CTP artık kabuk değiştirmeli…
Aslında sadece CTP değil KKTC siyasetinin bütün kurumları artık kabuk değiştirmelidir. Bu Meclis’ten çıkabilecek son deneme de başarısızlıkla sonuçlandı.
Şimdi artık uzatmalar oynanıyor. Bir şeyleri çözmek için değil. Sadece ve sadece birilerinin koltuklarda oturması, birilerinin makam arabalarında fink atması ve artık herkesin bildiği üzere yeme içmelerin devam etmesi için.
Göreceksiniz yarın kurulacağı açıklanan yeni hükümet çok kısa sürede eskiyecek. Hiçbir sorunu da çözemeyecek. Zaten öyle bir niyeti de olmayacak.
Bu yapı tıkandı.
Bu yapı sürdürülemez.
Bu yapının değişmesi gerekir.
Bunu da eski aktörler yapamaz.
Artık siyasi aktörlerin de değişmesi gerekir. 40 yılda ülkeyi getirdikleri yer ortada. Hiçbir yapısal sorunu çözemediler. Son 10 yıldan fazladır artık can yakan “üst kademe yöneticileri yasasını” bile giden gelen hükümetlerin hiç biri değiştirmedi, değiştiremedi.
Pazartesi’nden sonra yine bir yığın yeni müşavir yaratılacak. Şu anda üst kademe yöneticisi olanlar için konuşmuyorum yeni gelecek olanlardan bahsediyorum. İçerdekiler zaten aldı. Yasa değişmeden atanacak yeniler de alacak. Bizler de ödemeye devam edeceğiz.
Bu kadar zormuydu iki satırlık bir yasa önerisi ile 3’lü kararname sistemini kaldırmak. Hala tartışmalar bitmedi mi? 10 yıldan fazladır tartışıyoruz daha ne kadar tartışacağız. Bırakın artık beni daha fazla söyletmeyin.
***
Siyasi partiler artık kabuk değiştirmelidir. Belli oldu bu kadrolar yapısal sorunları çözecek potansiyele sahip değiller. Dahası öyle bir niyetleri de yoktur. Çünkü onlar bu yapıdan besleniyorlar. Bürokraside olan yandaşları da bu yapıdan besleniyor.
Böylece “kurulu düzen”, “statüko”, ya da rahmetli Özker hocanın deyimiyle “sürerdurum” dediğimiz aslında tam da budur. Ve bu yapının bekçisi de maalesef çoktur. Çünkü besleneni çoktur.

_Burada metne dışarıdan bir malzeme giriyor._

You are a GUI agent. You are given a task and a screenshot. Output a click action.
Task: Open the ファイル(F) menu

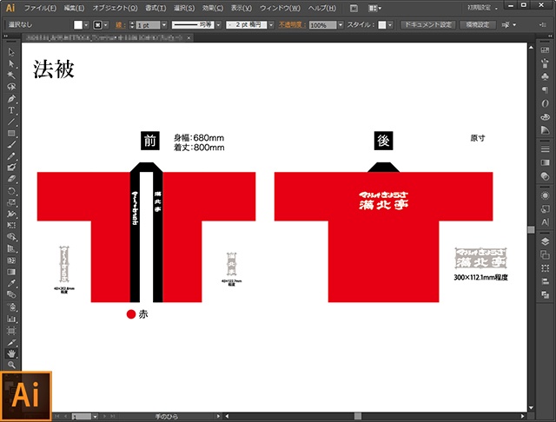(x=39, y=7)
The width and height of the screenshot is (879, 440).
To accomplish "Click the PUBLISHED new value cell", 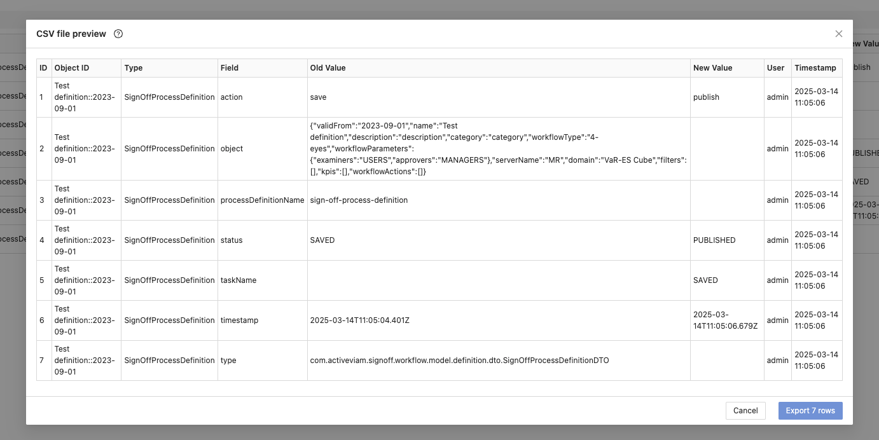I will [x=714, y=240].
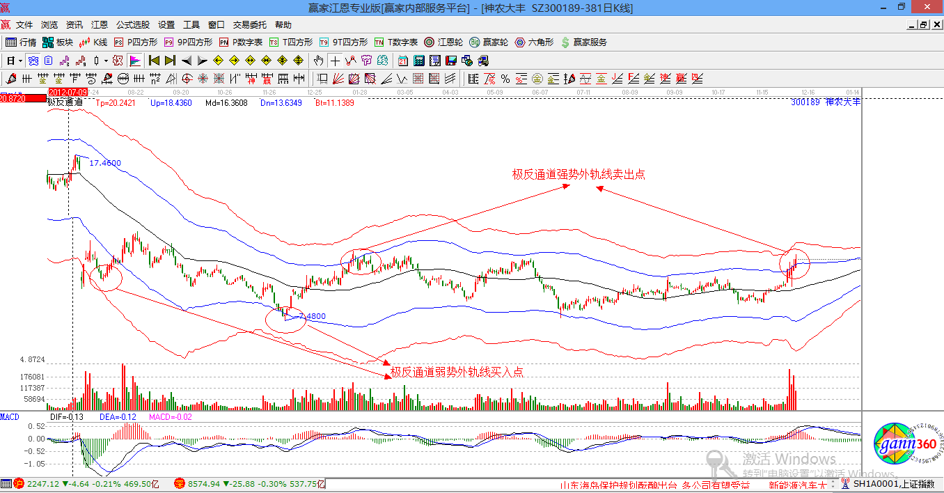The image size is (944, 493).
Task: Launch the 六角形 hexagon tool
Action: [534, 42]
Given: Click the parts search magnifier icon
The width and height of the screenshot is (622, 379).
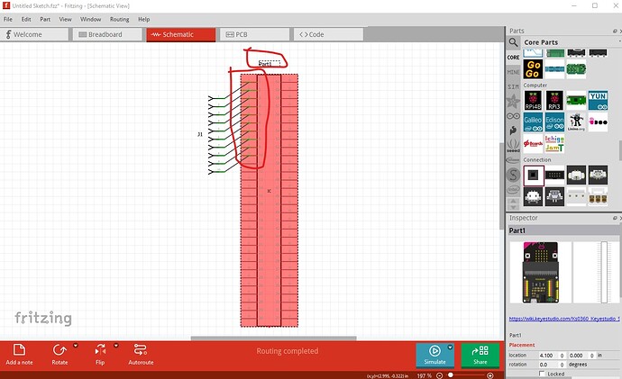Looking at the screenshot, I should 513,42.
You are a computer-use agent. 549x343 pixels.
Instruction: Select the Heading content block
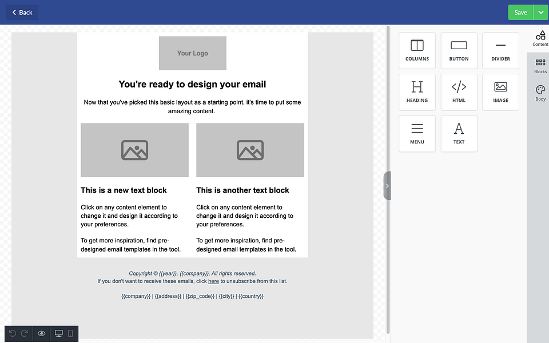pos(417,92)
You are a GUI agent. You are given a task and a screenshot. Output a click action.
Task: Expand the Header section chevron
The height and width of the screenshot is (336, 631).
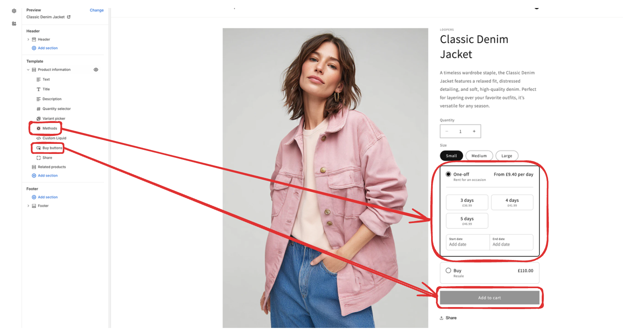click(x=28, y=39)
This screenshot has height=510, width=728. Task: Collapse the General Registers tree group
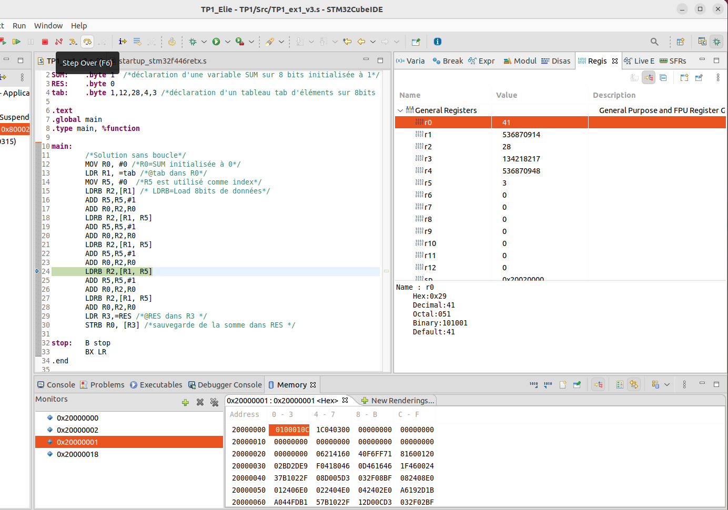400,110
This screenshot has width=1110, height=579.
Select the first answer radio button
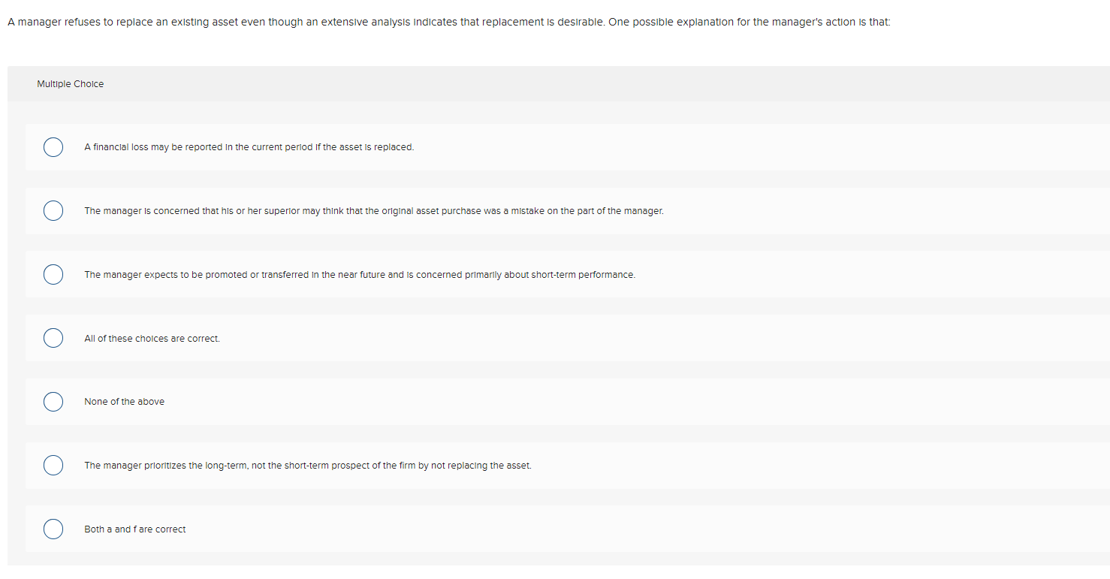tap(53, 146)
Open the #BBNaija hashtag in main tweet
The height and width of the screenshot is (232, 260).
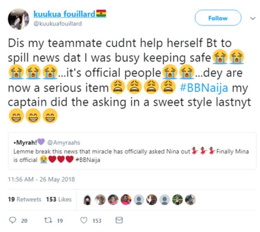204,87
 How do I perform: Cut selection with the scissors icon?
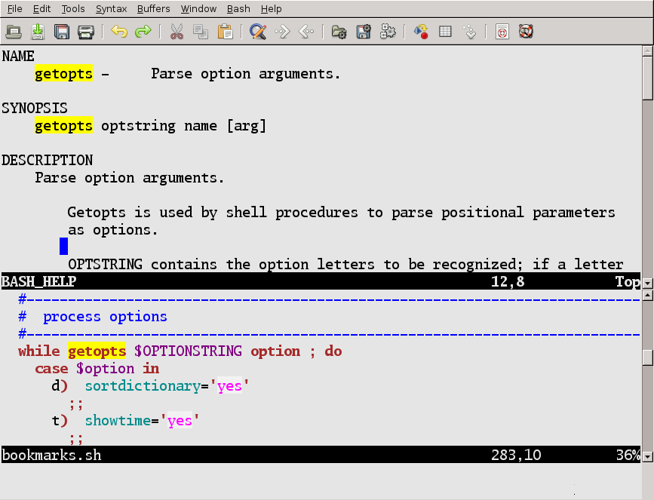pyautogui.click(x=177, y=32)
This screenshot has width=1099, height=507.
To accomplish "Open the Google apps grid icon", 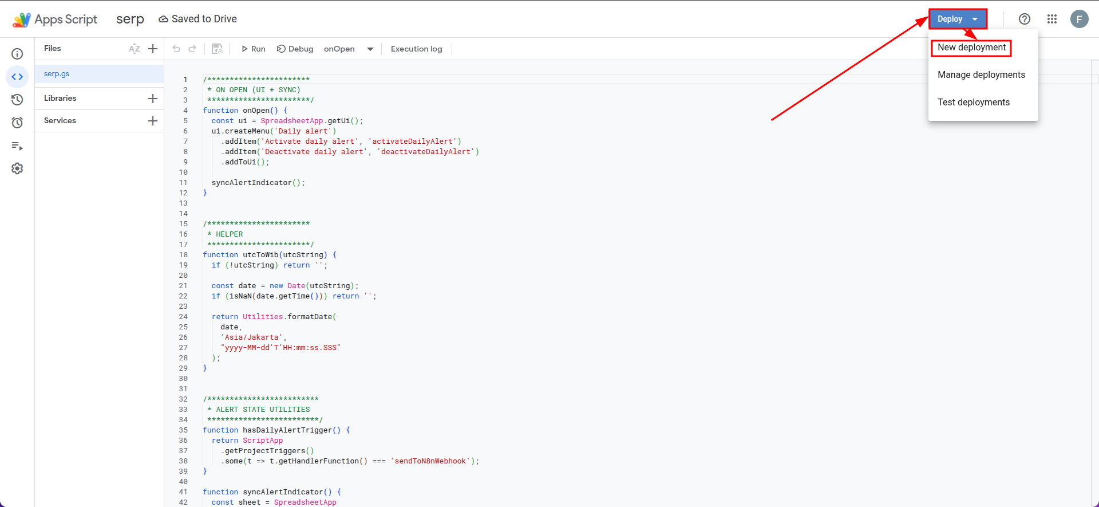I will pos(1052,19).
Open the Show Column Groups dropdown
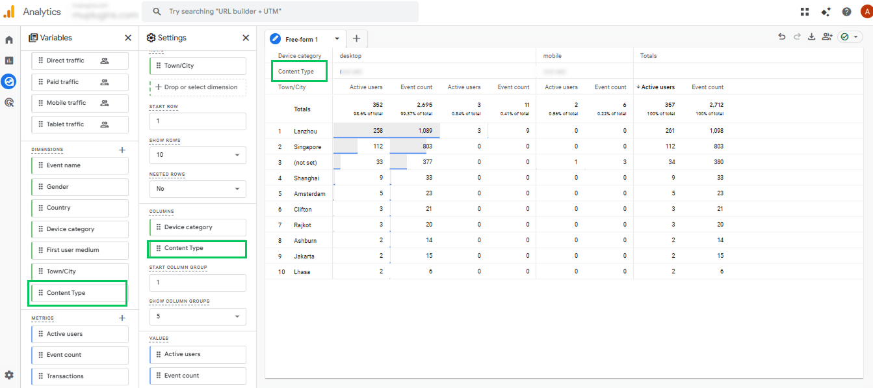 tap(198, 316)
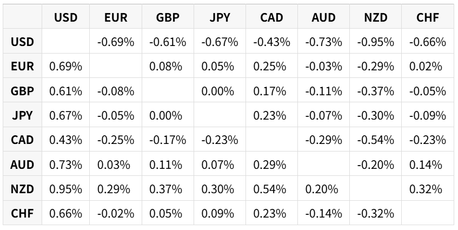Click the 0.14% cell in AUD row
Screen dimensions: 458x230
428,165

CTP toplumun öncüsüdür. Kuruluşundan itibaren barış, demokrasi, insan hak ve özgürlükleri, bütün halkın refah ve mutluluğu için mücadele ediyor. O nedenle bu statükoyu yıkacak ve yeni bir düzen kuracak olan da CTP’den başkası değildir.
Mevcut kadrolar maalesef bunu başaramadı. Aksine onlar da mevcut düzenle bütünleşti.
Bu durumda yapılması gereken artık genç kadroların bir adım öne çıkmasıdır. CTP’yi yeniden umut partisi olarak toplumun önüne geçirecek olan budur.
Şimdi hızlı hareket ederek, parti içi fazla kırılıp dökülmeden, eski kadroların gönüllü olarak bir adım geri çekileceği, genç kadrolara yolu açacak dönüşümü kısa zamanda yaşama geçirecek düzenlemeleri yapma zamanıdır.
Bu kabuk değişiminin sancısız olması herkesin ortak arzusudur. Ama sancılı olacaksa da bundan çekinmemek gerekir. Sancısız doğum olmaz. Olursa sezeryanla olur. Ama o da sancısız değil.
CTP bu değişimi daha fazla geciktirirse ne olur?
Bence çok fazla bir şey olmaz. Sadece mevcut kadrolarla devamda ısrar ederse küçülür. Yeni siyasi yapılanmalar ortaya çıkar. Toplum ne yapacağını şaşırır ve bu kez çok parçalı ve hiçbir çare üretemeyen bir parlamento yapısı ortaya çıkar.
Ha “küçük olsun benim olsun anlayışı” hala geçerli ise benim söyleyecek herhangi bir sözüm yoktur. Elbette o da bir görüştür ve ben bu görüşe katılmasam da saygı duyarım.
Eğer CTP kadrolarının çoğunluğu böyle düşünüyorsa yapacak bir şey yok demektir. Buyursunlar yollarına devam etsinler. Küçük olsun onların olsun.
Benim anlayışım hep “büyük olsun hepimizin olsun anlayışı” oldu ve bu anlayışımı değiştirmeye hiç niyetim yoktur.